Weingarten made clear that not all due process laws are perfect and that, while we must protect against false allegations, there can be no tolerance for sexual misconduct. She also made clear that no teacher wants to work alongside someone not cut out for the profession.
 
“So I would hope that we could all agree that if someone can’t teach, we should first help, and if that doesn’t work, the person shouldn’t teach. And it shouldn’t take 10 years to litigate whether a teacher should be removed from the classroom,” said Weingarten.
 
Weingarten specifically condemned the Vergara decision as the wrong prescription, saying that it “presupposes that for kids to win, teachers have to lose.”
 
“The bitter irony is throwing out due process will make it harder to attract and keep great teachers,” she said. “So yes, we will fight it in the courtroom and the court of public opinion.”
 
Increasing Economic Opportunity
 
To create an economy that works for all, Weingarten outlined essential policy proposals that the AFT would advocate for, including growing the labor movement and reviving collective bargaining; increasing retirement security; easing the burden of student debt; funding a higher minimum wage, paid family leave, universal early childhood education, and full, equitable funding for all schools; and increasing investments in infrastructure and incentives to once again manufacture in America.

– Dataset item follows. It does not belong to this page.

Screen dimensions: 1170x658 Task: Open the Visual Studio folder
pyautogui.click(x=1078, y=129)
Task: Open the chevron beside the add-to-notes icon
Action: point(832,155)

She also highlighted the AFT’s work to invest union member pension funds in infrastructure and create 150,000 good jobs.
 
Weingarten also called for all Americans to pay their fair share, including closing tax loopholes for carried interest and enacting a financial transaction tax.
 
Doing all of this, Weingarten said, we will reclaim the promise of America.
 
“When we fight forward—with the full strength of our union, united with community, prepared to call out problems and bring forth solutions, and willing to be a little bit badass — we not only fight forward, we move forward.”
 
Weingarten closed out the speech with a call for members to be deeply engaged in politics, saying that elections matter — determining who nominates Supreme Court justices, and whether working people have elected officials who stand with them or attack their jobs and livelihoods.